Sábado 6, último día de la gira, Zamora. El cuerpo está ya algo exhausto: la intensidad casi demente de la noche anterior en Palencia da paso a una distensión amable, a un rápido punto y final. Idris regala sus baquetas a una niña (qué fácil es a veces ganar un adepto a la causa del jazz) y regresamos con presteza al hotel, como queriendo acelerar el inicio de la vuelta a casa.
Satisfechos por el buen uso que de su coqueto Hammond B-3 ha realizado Joey De Francesco, Ion y Ángel, dos donostiarras campechanos y honestos a carta cabal, ponen la guinda final a un pastel que han horneado muchas manos:
‘Si es que este hombre, tal y como coge el saxo, como se ríe y como se mueve, parece Chiquito de la Calzada’.

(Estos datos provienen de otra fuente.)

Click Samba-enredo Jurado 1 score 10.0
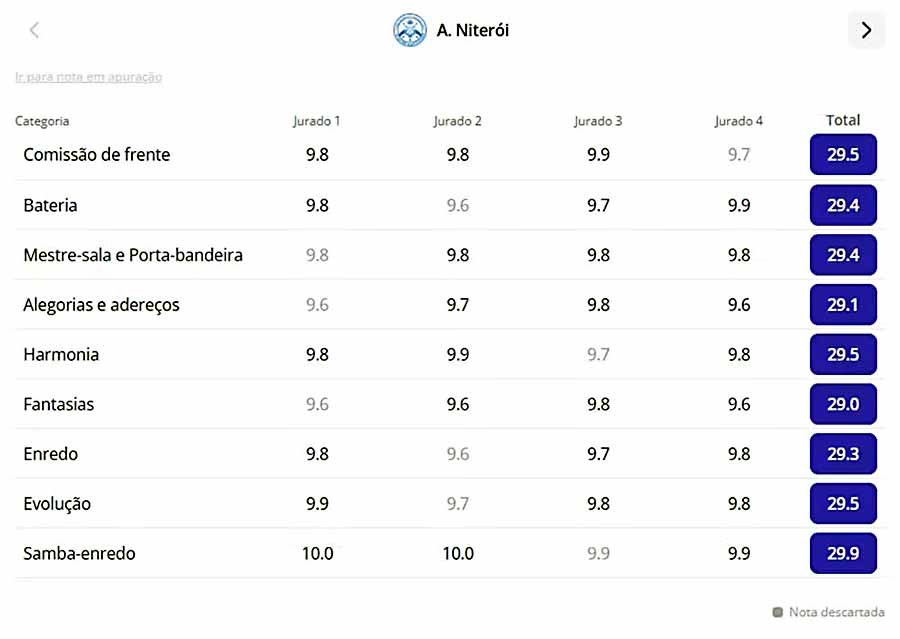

Y no sé si entre los ancestros de Johnny Griffin, saxo tenor nacido en Chicago en 1928 y grande como pocos, hay algún habitante de Barbate, pero lo cierto es que, tras un fuerte abrazo que sella nuestra amistad en el momento de la despedida, me dan ganas de adelantar resbalando el pie, bracear a 45° al mismo tiempo que desplazo el cuerpo a un lado y otro en confuso deambular, y glosar con acento gaditano los valores eternos del jazz de verdad, del sonío escahanter y auténticor de la múzica de la sorpriesa.